Bundan birkaç ay önce Alparslan Kuytul'un sevenlerinin Avrupa'nın çeşitli şehirlerinde aynı şekilde boyunlarında atkılar ile yaptıkları yürüyüş, Alman ve Danimarka polislerinin etkinliğin güvenliğini sağlamaları ve yapmış oldukları insanca muameleyi hatırlayınca ülkem adına, Adalet adına ve Türk polisi adına utandım.
Özgürlükler Ülkesi (!) Türkiye'de ise birkaç haftadır şahit olduğumuz emniyet kuvvetlerinin akla ziyan tutumu ve özellikle de birkaç gün önce Ankara polisinin orantısız müdahelesi ve "Biz vatandaşız neden böyle muamele yapıyorsunuz" diyen bir hanım'a "git işine be, sen mi vatandaşsın" diye hitap etmesi, emniyetin içerisinde bir grubun bu insanlara yani islamcılara ne denli kin ve nefret duyduğunun, düşmanlık ve husumet beslediğinin açık bir göstergesidir. Hayrola; bu insanların kaydını kütükten mi düştünüz, kimin vatandaşı olup olmadığına siz mi karar vereceksiniz?
Allah aşkına bana, hakkında İsnat edilen bütün suçlamalar sonucunda bir delil kırıntısına bile rastlanmayan ve çıkarıldığı bütün mahkemelerde ilk celselerde tahliye ve beraatler alan, buna rağmen hukuksuz bir şekilde cezaevinde tutulan, kısacası bugüne kadar adına hiçbir suç üretilemeyen bir kişiye "özgürlüğünü geri verin" demenin neden suç olduğunun izahını yapacak birisi var mı?
EGM ve kolluk kuvvetleri de diğer bütün kurumlar gibi Türkiye Cumhuriyeti'nin anayasasına bağlı, hukuk ve kanun çerçevesinde hareket eden, etmesi gereken bir kurum değil mi? Kanunda suç olmadığı defalarca karara bağlanan bir konu hakkında neden bu kadar hasmane bir tavır sergileniyor?

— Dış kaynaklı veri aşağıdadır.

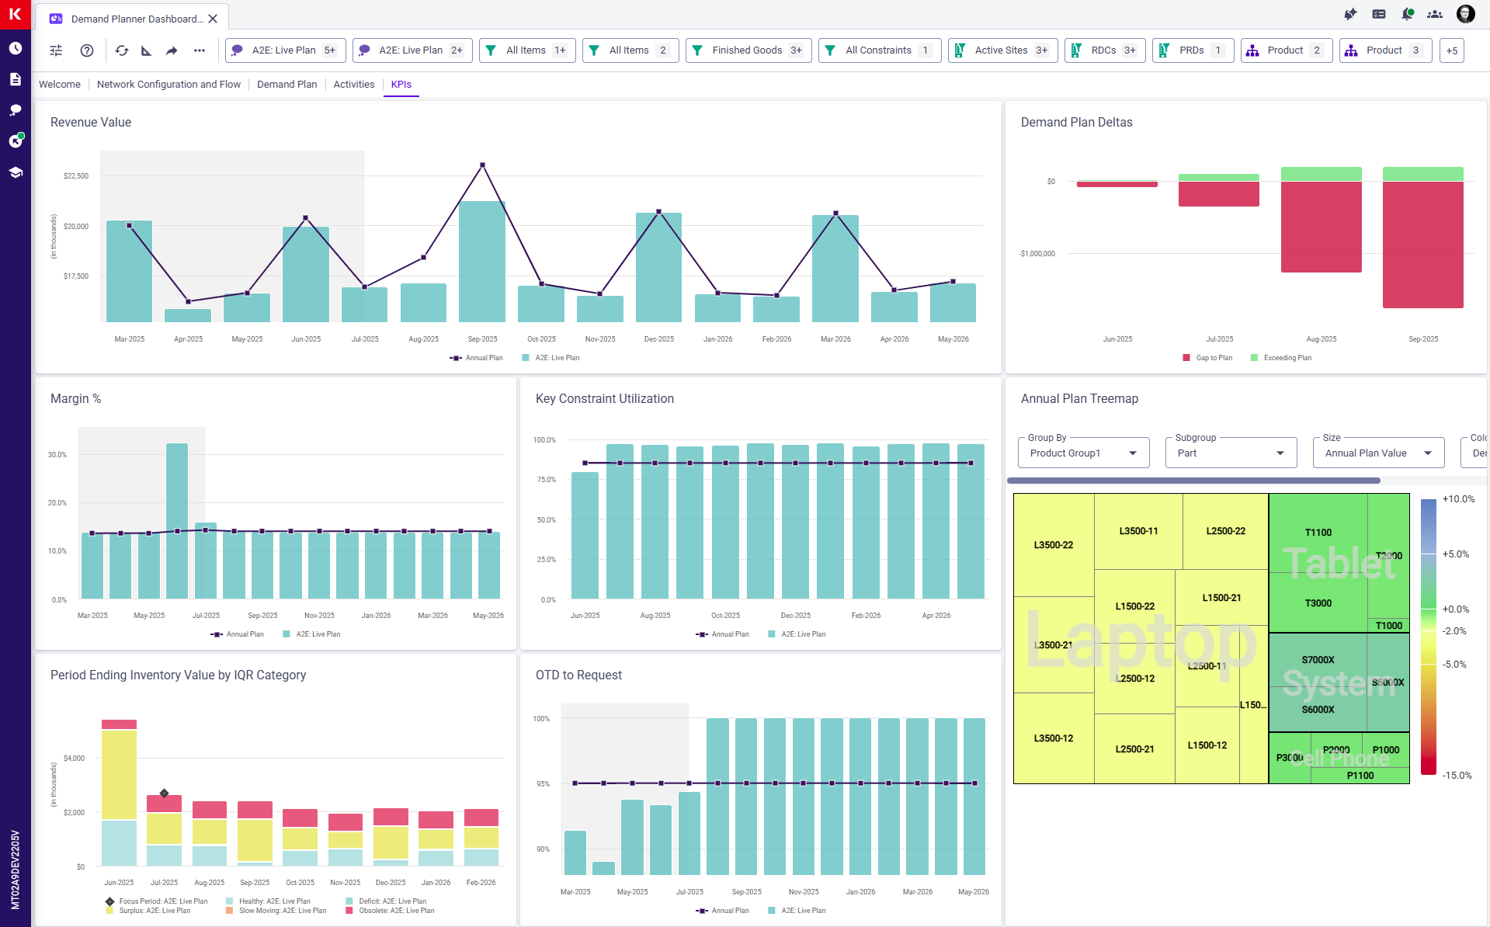Screen dimensions: 1490x927
Task: Open the more options ellipsis menu
Action: (x=200, y=50)
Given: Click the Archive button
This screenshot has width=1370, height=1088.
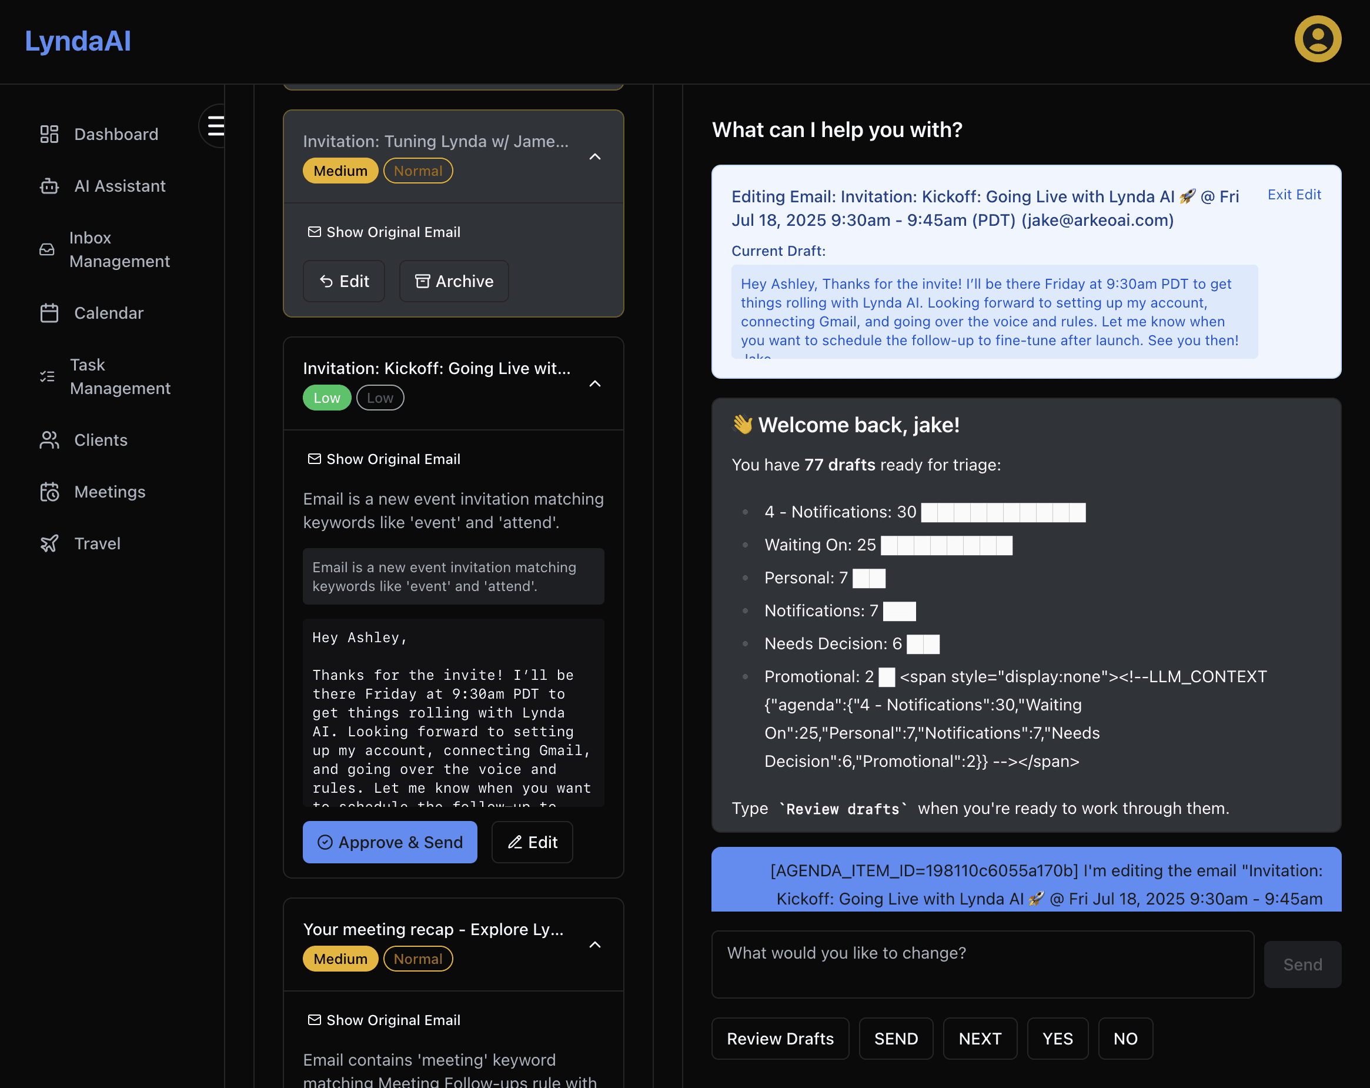Looking at the screenshot, I should 454,281.
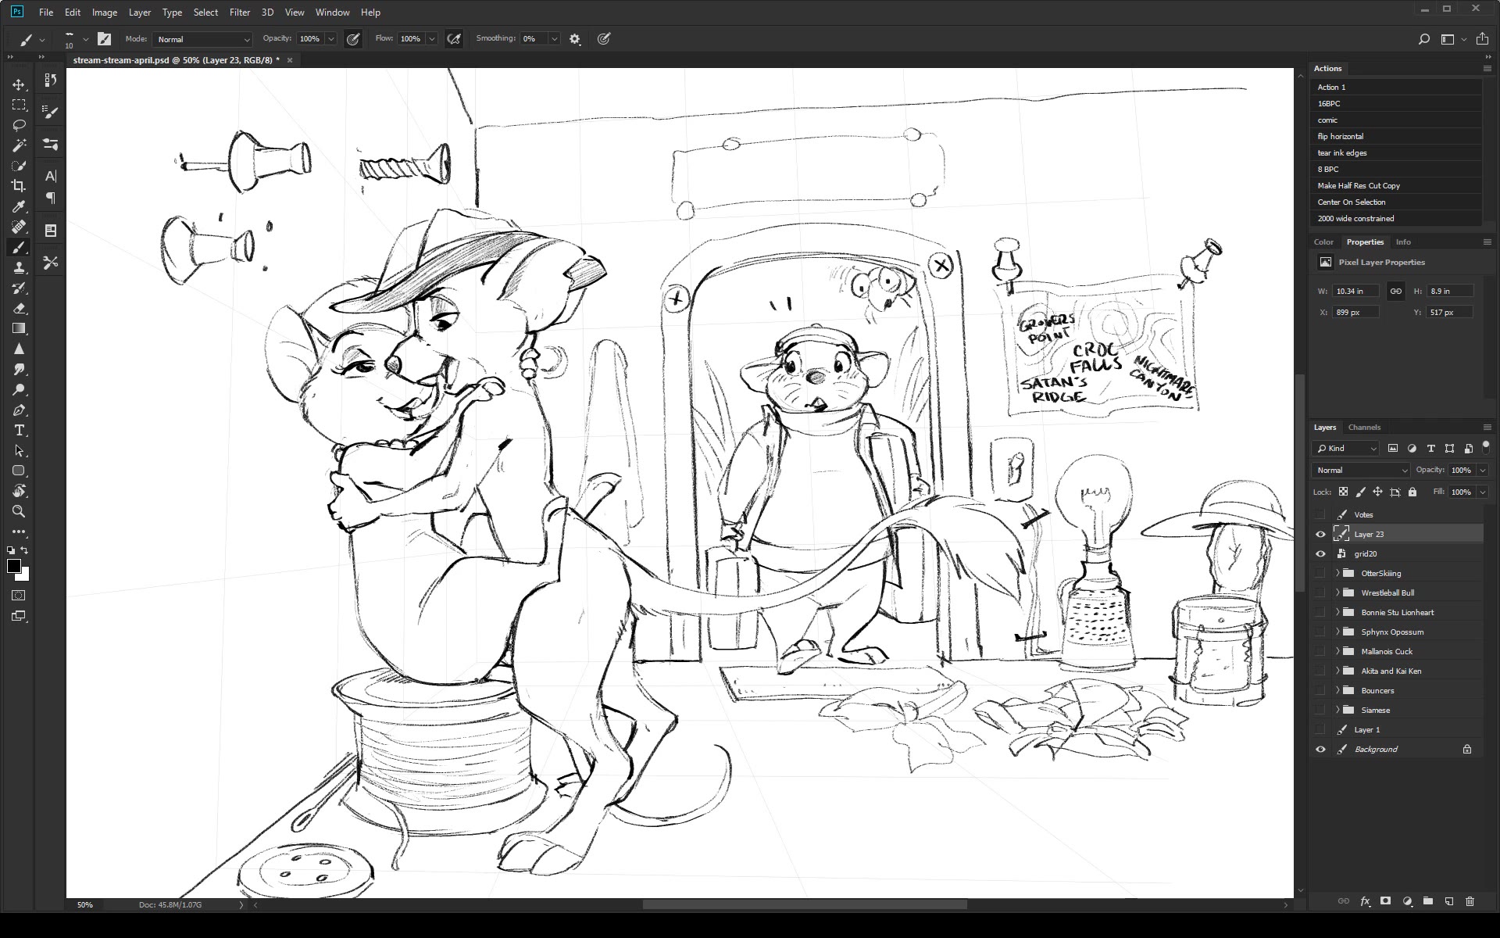
Task: Open the brush Mode dropdown
Action: tap(203, 39)
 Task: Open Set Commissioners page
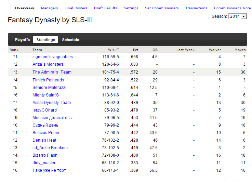[x=162, y=8]

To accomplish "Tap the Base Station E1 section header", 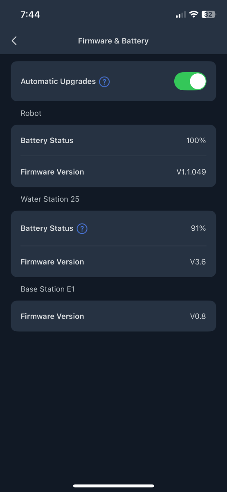I will [x=47, y=289].
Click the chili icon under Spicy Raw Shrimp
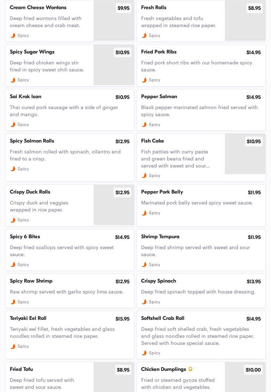 (13, 302)
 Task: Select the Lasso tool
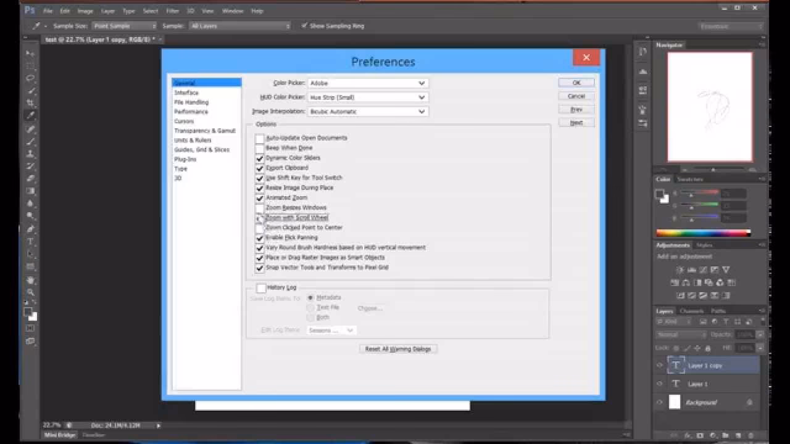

Sahi siz kimsiniz? mahkemelerin hiç bir hukuksuzluk görmediği için salı verdiği bu insanlara bu şekilde muamele etme hakkını kimden alıyorsunuz? "Bu atkıyı takmanın hukuka aykırı bir tarafı yoktur" diyen mahkemenin kararını böylesine aşağılayacak, yargı kurumunu bu denli rencide edecek bu uygulamayı yapma hakkını nereden alıyorsunuz?
Gerçekten siz kimsiniz? Ve bu atkı size neden bu kadar batıyor anlamış değilim.
"Sen misin vatandaş" diye aşağıladığınız, yok saymaya çalıştığınız bu insanlar bu vatanın öz evladı ve gerçek vatandaşları onu biliyoruz da, bu atkıyı takarak yürüyebilirler diyen mahkemeye rağmen, talimat böyle yürütmeyeceğiz diyen sizler kimsiniz, bu talimatı kimden alıyorsunuz, kime ve neye hizmet ediyorsunuz?
Onu bir söyleyin de bilelim.
Yazık oluyor Yazık, Hukuka, Adalete, Ülkeye yazık ediyorsunuz.